The markets were boosted by the positive news of vaccine this week, but on Wednesday, the optimism further faded as the traders believe that it is still a long way to the economic recovery.
On the other hand, the rebound of the dollar caused downward pressure on those riskier assets, and the US 10-year Treasury yield are steadied at 0.9% level after knowing such good development of vaccine. These days tech stocks were bearish as investors started to rebalance the portfolio over these months.
On Wednesday, the Wall Street was mixed, while the Dow fell just 23 points, but the Nasdaq bounced back 2% from the recent weakness. So, tech stocks on Thursday were good after the rebound overnight stateside. However, the stock markets are still struggling, waiting for further hints leading the direction.
Investors are cautious about not only monitoring such a controversial US election, but also the number of the confirmed cases in the US. Despite positive development of the vaccine front, the pandemic remains severe over the US and Europe, setting a new record of average daily cases or daily deaths.
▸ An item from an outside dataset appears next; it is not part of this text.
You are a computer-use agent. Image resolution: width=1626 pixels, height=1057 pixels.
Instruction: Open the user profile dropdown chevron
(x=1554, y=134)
Investors are now worried that a stricter lockdown measures may be implemented, which may be one of the reason for turning back to tech stocks.
Overall speaking, the markets are under adjustment, digesting all the factors so far. The dollar keeps its strength these day as the expectations about vaccine indeed lowered the necessity of a further Fed stimulus.
However, Sterling and Kiki were a bit bullish. As New Zealand may impose negative interest rates, investors are even more optimistic about the NZ economy. On the other hand, the EU-UK trade talk was no much progress, triggering a hope of setting another deadline, supporting the Sterling.